Bacteroides

Bacteroides
Bacteroides spp. anaerobically cultured in blood agar medium.
Scientific classification
Kingdom: Bacteria
Phylum: Bacteroidetes
Class: Bacteroidetes
Order: Bacteroidales
Family: Bacteroidaceae
Genus: Bacteroides
Castellani & Chalmers 1919
Species

B. acidifaciens
B. distasonis (reclassified as Parabacteroides distasonis)
B. gracilis
B. fragilis
B. oris
B. ovatus
B. putredinis
B. pyogenes
B. stercoris
B. suis
B. tectus
B. thetaiotaomicron
B. vulgatus
etc.

Bacteroides is a genus of Gram-negative, bacillus bacteria. Bacteroides species are non-endospore-forming, anaerobes, and may be either motile or non-motile, depending on the species.[1] The DNA base composition is 40-48% GC. Unusual in bacterial organisms, Bacteroides membranes contain sphingolipids. They also contain meso-diaminopimelic acid in their peptidoglycan layer.

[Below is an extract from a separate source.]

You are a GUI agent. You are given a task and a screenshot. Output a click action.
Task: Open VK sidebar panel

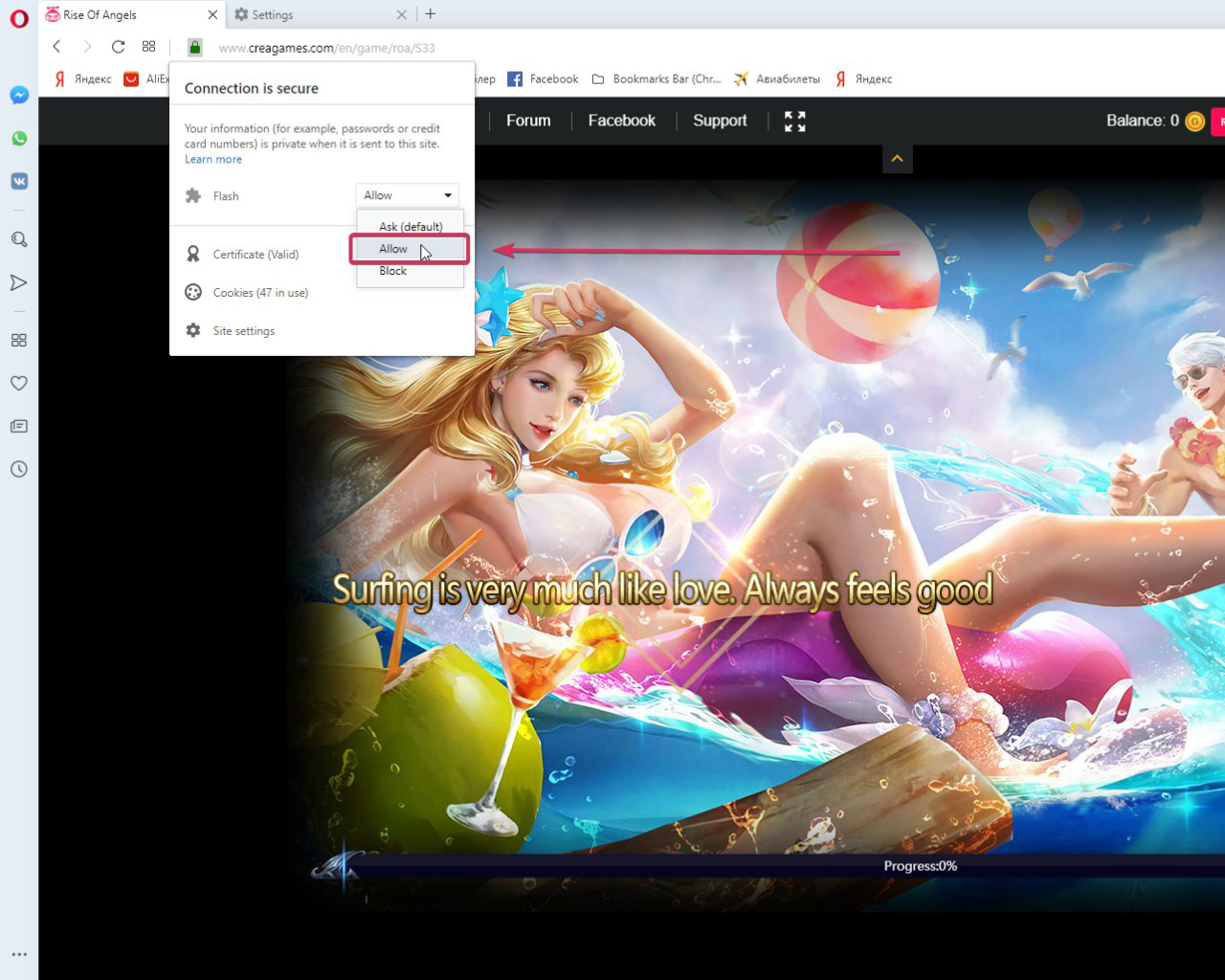[x=19, y=182]
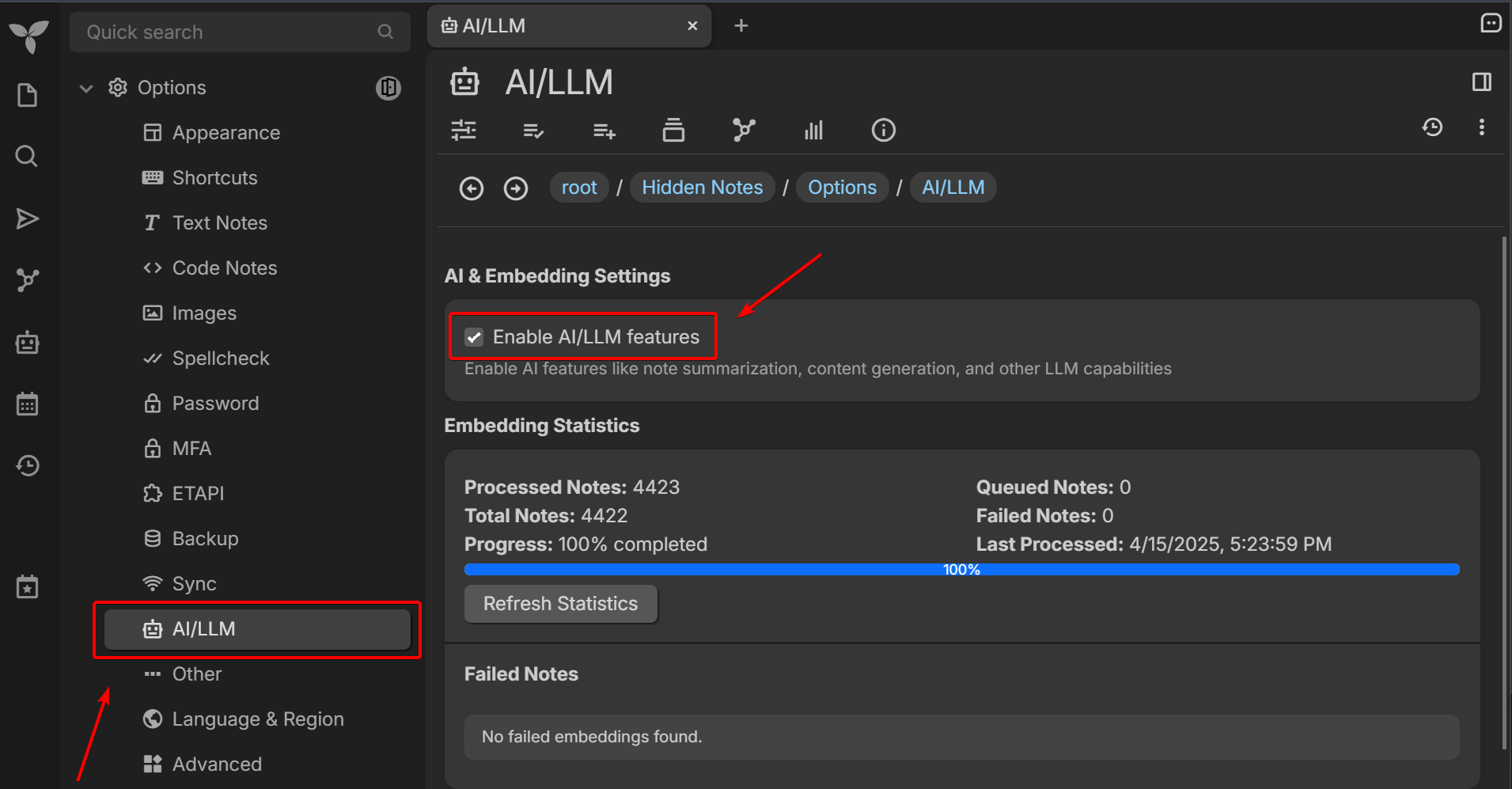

Bacteroides are normally mutualistic, making up the most substantial portion of the mammalian gastrointestinal flora,[2] where they play a fundamental role in processing of complex molecules to simpler ones in the host intestine.[3][4][5] As many as 1010-1011 cells per gram of human feces have been reported.[6] They can use simple sugars when available; however, the main sources of energy for Bacteroides species in the gut are complex host-derived and plant glycans [7].

One of the most important clinically is Bacteroides fragilis.

Bacteroides melaninogenicus has recently been reclassified and split into Prevotella melaninogenica and Prevotella intermedia.[8]

Contents

Pathogenesis

Bacteroides species also benefit their host by excluding potential pathogens from colonizing the gut. Some species (B. fragilis, for example) are opportunistic human pathogens, causing infections of the peritoneal cavity, gastrointestinal surgery, and appendicitis via abscess formation, inhibiting phagocytosis, and inactivating beta-lactam antibiotics.[9] Although Bacteroides species are anaerobic, they are aerotolerant and thus can survive in the abdominal cavity.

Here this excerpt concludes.